Start of Given records
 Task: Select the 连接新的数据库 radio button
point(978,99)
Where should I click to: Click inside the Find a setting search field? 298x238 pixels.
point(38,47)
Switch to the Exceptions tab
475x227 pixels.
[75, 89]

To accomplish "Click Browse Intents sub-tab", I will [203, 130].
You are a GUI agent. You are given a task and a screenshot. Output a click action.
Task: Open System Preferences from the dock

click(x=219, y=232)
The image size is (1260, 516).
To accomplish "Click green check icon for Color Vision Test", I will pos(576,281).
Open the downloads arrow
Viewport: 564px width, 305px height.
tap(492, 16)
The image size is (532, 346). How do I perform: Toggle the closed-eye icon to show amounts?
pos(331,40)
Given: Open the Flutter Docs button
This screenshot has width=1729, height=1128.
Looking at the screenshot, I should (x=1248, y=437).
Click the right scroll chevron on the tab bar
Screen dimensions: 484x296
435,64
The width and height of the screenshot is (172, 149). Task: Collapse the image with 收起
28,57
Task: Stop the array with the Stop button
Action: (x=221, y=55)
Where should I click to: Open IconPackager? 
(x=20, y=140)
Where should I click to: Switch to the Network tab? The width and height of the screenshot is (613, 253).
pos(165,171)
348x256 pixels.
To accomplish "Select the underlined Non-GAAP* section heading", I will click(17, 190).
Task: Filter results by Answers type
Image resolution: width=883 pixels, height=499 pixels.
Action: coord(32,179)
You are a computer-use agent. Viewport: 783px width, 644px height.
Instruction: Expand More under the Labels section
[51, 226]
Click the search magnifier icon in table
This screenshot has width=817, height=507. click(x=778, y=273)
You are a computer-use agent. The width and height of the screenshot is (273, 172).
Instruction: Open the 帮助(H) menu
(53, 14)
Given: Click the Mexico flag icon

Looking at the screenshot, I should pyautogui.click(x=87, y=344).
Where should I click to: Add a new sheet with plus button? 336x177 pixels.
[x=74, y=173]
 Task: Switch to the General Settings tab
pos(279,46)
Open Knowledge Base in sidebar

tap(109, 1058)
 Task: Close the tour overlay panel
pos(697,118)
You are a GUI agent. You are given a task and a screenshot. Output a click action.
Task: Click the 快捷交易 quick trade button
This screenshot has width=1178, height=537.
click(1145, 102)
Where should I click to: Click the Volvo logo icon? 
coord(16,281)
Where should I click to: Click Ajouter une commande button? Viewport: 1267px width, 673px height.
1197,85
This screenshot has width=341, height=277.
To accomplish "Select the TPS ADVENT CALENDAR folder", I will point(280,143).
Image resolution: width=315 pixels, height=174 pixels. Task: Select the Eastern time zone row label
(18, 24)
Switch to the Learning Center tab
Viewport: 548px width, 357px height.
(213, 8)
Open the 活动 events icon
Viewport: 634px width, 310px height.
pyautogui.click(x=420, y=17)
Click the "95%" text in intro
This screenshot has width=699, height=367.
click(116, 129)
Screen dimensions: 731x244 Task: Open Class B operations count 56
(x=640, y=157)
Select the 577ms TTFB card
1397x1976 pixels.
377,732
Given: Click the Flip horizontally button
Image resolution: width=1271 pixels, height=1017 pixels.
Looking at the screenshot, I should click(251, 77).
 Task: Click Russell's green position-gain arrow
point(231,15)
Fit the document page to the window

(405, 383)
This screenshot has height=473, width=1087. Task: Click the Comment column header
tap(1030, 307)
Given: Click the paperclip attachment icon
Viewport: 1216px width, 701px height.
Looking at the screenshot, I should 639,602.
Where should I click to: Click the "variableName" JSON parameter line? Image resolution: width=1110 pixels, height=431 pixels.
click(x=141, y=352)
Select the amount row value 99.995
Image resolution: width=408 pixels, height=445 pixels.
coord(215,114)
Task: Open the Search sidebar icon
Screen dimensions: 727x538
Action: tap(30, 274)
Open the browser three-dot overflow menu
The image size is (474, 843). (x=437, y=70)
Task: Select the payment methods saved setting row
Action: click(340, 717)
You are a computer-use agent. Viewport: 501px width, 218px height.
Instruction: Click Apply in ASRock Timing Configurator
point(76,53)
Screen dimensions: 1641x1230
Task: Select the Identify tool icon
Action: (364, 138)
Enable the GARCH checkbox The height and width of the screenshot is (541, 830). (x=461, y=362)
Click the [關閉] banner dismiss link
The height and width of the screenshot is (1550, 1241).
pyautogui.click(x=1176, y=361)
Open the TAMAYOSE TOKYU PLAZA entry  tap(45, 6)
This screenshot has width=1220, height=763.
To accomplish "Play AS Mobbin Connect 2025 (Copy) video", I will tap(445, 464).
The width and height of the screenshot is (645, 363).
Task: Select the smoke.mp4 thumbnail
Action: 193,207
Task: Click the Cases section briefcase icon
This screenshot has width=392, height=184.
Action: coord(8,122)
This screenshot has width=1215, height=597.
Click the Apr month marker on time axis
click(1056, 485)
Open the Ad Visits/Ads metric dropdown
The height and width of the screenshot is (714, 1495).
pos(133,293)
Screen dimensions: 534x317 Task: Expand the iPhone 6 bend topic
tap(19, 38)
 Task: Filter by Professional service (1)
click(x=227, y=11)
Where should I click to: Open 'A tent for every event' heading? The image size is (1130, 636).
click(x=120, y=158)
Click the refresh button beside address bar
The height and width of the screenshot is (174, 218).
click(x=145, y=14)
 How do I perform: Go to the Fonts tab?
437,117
End of Given records
__Short problem__: Rewrite the listing from the line with "Task: Open the Search sidebar icon" to the line with "click(x=120, y=158)", changing "checkbox" to "check box" and leaving everything else as it is.

__Finished exercise__:
Task: Open the Search sidebar icon
Screen dimensions: 727x538
Action: tap(30, 274)
Open the browser three-dot overflow menu
The image size is (474, 843). (x=437, y=70)
Task: Select the payment methods saved setting row
Action: click(340, 717)
You are a computer-use agent. Viewport: 501px width, 218px height.
Instruction: Click Apply in ASRock Timing Configurator
point(76,53)
Screen dimensions: 1641x1230
Task: Select the Identify tool icon
Action: (364, 138)
Enable the GARCH check box The height and width of the screenshot is (541, 830). (x=461, y=362)
Click the [關閉] banner dismiss link
The height and width of the screenshot is (1550, 1241).
pyautogui.click(x=1176, y=361)
Open the TAMAYOSE TOKYU PLAZA entry  tap(45, 6)
This screenshot has width=1220, height=763.
To accomplish "Play AS Mobbin Connect 2025 (Copy) video", I will tap(445, 464).
The width and height of the screenshot is (645, 363).
Task: Select the smoke.mp4 thumbnail
Action: 193,207
Task: Click the Cases section briefcase icon
This screenshot has width=392, height=184.
Action: coord(8,122)
This screenshot has width=1215, height=597.
Click the Apr month marker on time axis
click(1056, 485)
Open the Ad Visits/Ads metric dropdown
The height and width of the screenshot is (714, 1495).
pos(133,293)
Screen dimensions: 534x317 Task: Expand the iPhone 6 bend topic
tap(19, 38)
 Task: Filter by Professional service (1)
click(x=227, y=11)
Where should I click to: Open 'A tent for every event' heading? The image size is (1130, 636).
click(x=120, y=158)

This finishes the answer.